(3 of 3)
To address the chain's problems, Nakasone's predecessor last January ballyhooed "Concept 2000," a revitalization plan calling for, among other things, less cluttered, brighter, cleaner stores. But only a month later, Nakasone took over, and in September he replaced the plan with something he calls "C-3." (Don't ask.) It targets service improvements as well as inventory reductions. It promises a $500,000-a-store renovation that will include an oval "racetrack" layout providing 18% more selling space. And it envisions a diversification into products such as clothing and electronics, which Nakasone hopes will attract more customers outside the busy holiday season.
Industry analysts are skeptical, especially about the diversification plans. "If there's one thing I can tell you about apparel, it's that we do not need any more capacity in the U.S.," says Peter Caruso, a Merrill Lynch analyst who covers Toys "R" Us. Caruso also doubts that the company's dubious reputation for service will attract many buyers of electronics, who want sales personnel with up-to-date knowledge of competing products' features.
Nakasone counters that the naysayers underestimate his company's strengths. "We have an enormously strong brand," he says. "The idea that we're on the balls of our ass is ridiculous. We are a very profitable company." To be sure, Toys "R" Us last year posted earnings of $490 million on revenues of $11 billion. But it is the trends in market share and earnings that have analysts concerned. Earnings for the most recent quarter were just 5[cents] a share, down from 13[cents] a year ago.

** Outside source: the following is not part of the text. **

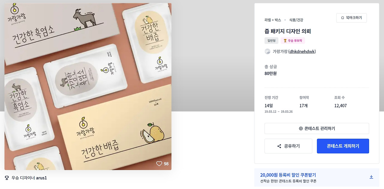This screenshot has height=189, width=384.
Task: Click the trophy icon beside winning designer
Action: (x=7, y=178)
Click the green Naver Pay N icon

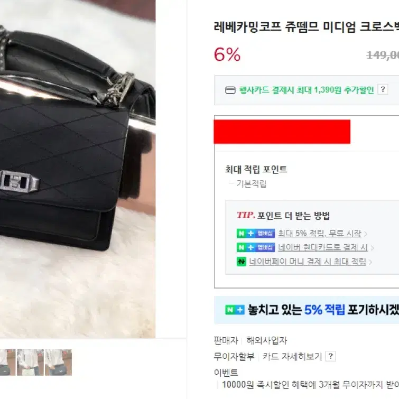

One reason can be seen at 3:15 on a sunny weekday afternoon at KidsWorld, a two-acre Toys "R" Us superstore in Elizabeth, N.J. There are barely a dozen cars in the parking lot. The aisles inside the store are spacious, well lighted--and empty. A row of 20 cash registers stands idle while a lone clerk in a red apron and braids rings up a diaper sale for Kim Essen, 29, and daughters Samantha, 21 months, and Alana, 6 months. As Kim wheels her cart out of the store, she turns and says, "I like shopping here because it's always empty." That's one competitive advantage that Nakasone will be glad to lose.